Maçonaria Adonhiramita
O acendimento das velas no ritual maçônico não é um ato meramente decorativo, mas uma cerimônia profundamente simbólica, que conecta o mundo material ao espiritual. O fogo, elemento sagrado desde os primórdios da humanidade, representa a presença divina, a iluminação da consciência e a transmissão da sabedoria iniciática. Em contraste, a luz elétrica, embora prática, carece do mesmo poder místico, pois não carrega em si a essência viva do fogo. Neste artigo, exploraremos o ritual do acendimento das velas, sua relação com os três aspectos do Grande Arquitecto do Universo (Sabedoria, Força e Beleza) e por que a chama verdadeira é insubstituível no trabalho ritualístico.
A substituição de velas por lâmpadas elétricas em algumas Lojas é compreensível do ponto de vista prático, mas insuficiente no plano esotérico. Eis as razões:
O Fogo como Elemento Vivo
A chama de uma vela é dinâmica, purificadora e sacrificial (consome-se para iluminar).
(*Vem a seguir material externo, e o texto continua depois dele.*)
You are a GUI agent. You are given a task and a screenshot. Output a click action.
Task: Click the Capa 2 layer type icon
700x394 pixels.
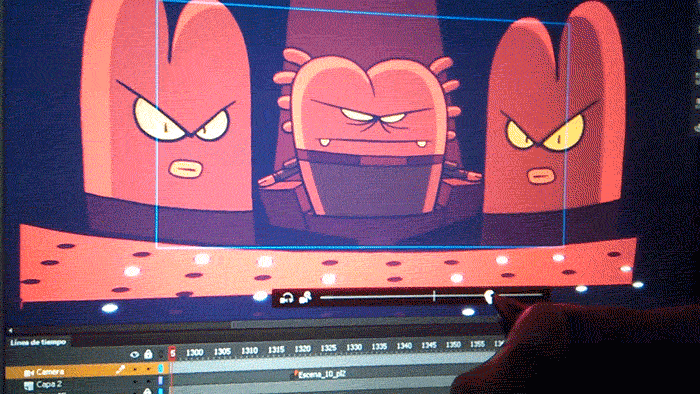[x=29, y=386]

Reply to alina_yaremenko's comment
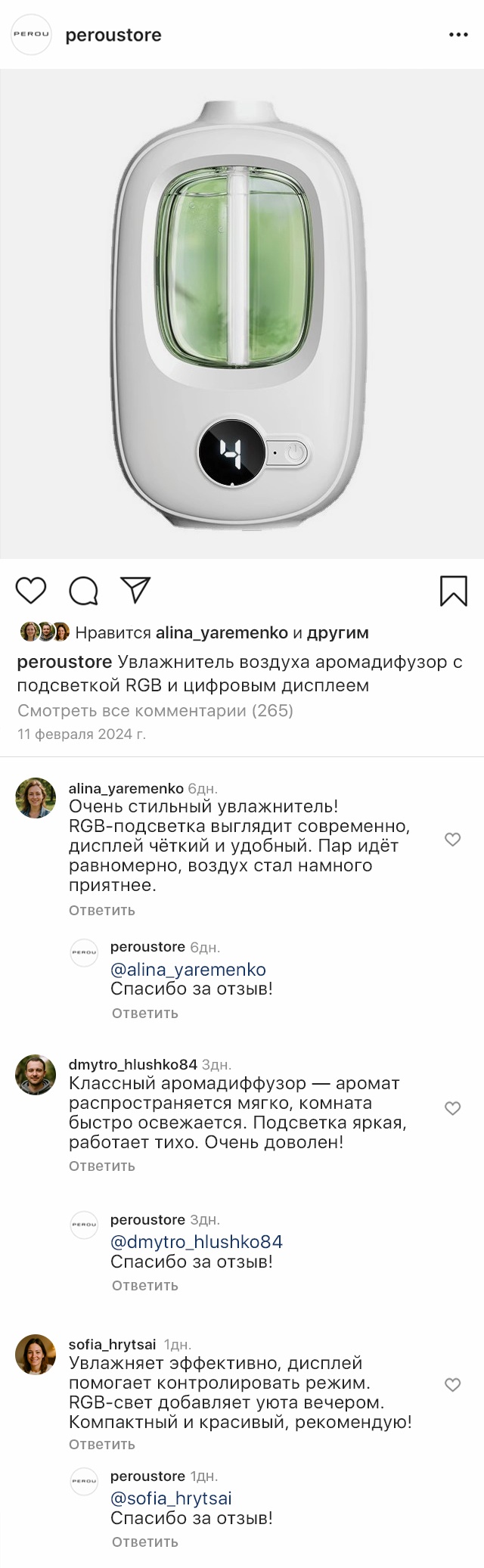point(102,910)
Representa o espírito em movimento, assim como a centelha divina no homem.
A luz elétrica, por ser estática e artificial, não carrega essa simbologia transformadora.
A Energia Ritualística
O ato de acender uma vela com intenção sagrada funciona como uma oração, atraindo um fluxo de energia espiritual.
A eletricidade, por mais útil que seja, não estabelece a mesma conexão, pois falta o elemento fogo, tradicionalmente associado à presença do Divino.
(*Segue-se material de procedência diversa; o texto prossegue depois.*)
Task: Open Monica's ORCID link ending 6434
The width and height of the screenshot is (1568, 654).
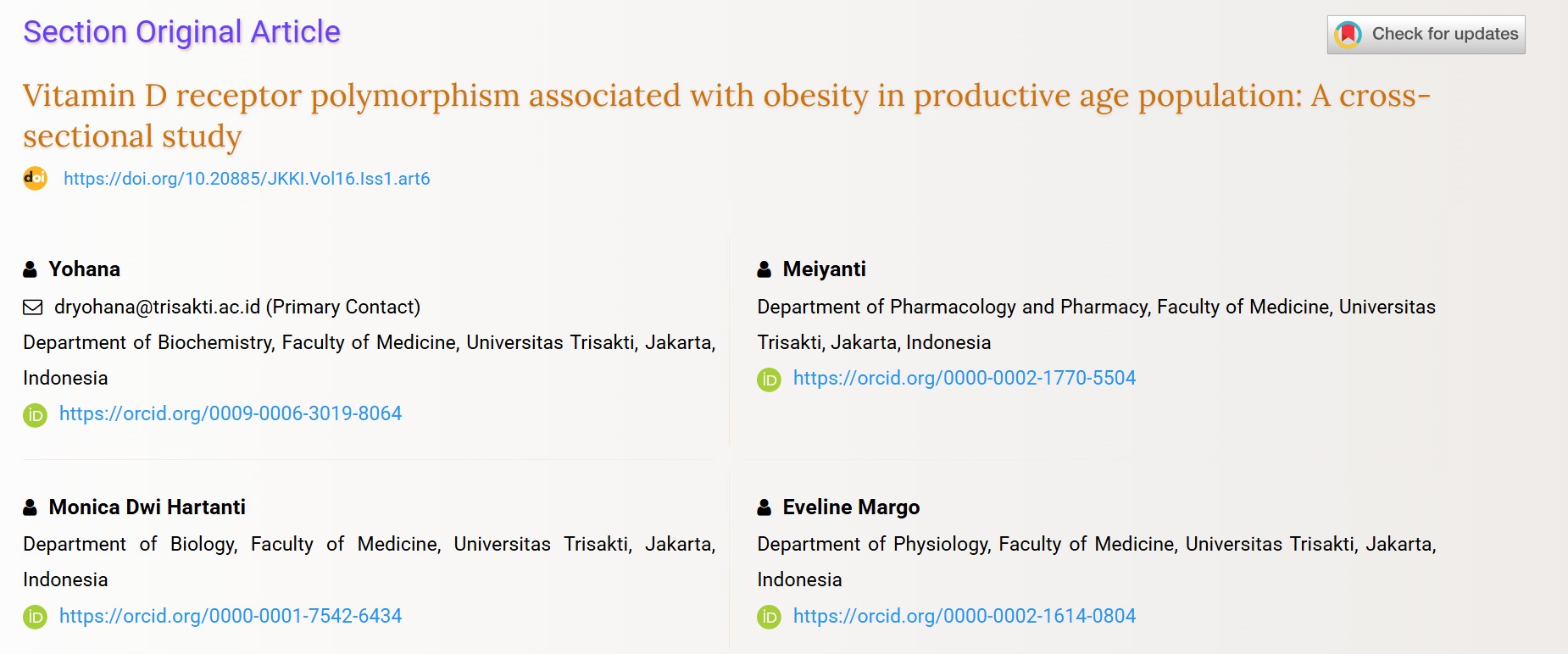Action: pyautogui.click(x=231, y=616)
A chama da vela maçônica é mais que um símbolo—é um veículo de ligação com o transcendente. Enquanto a luz elétrica ilumina o espaço físico, o fogo sagrado ilumina a alma. Que os Irmãos jamais negligenciem esse mistério, lembrando-se de que, como ensinam os antigos:
“Onde há verdadeiro fogo ritualístico, aí está o Templo vivo do Grande Arquitecto.”
Que a Luz da Verdade continue a guiar nossos passos.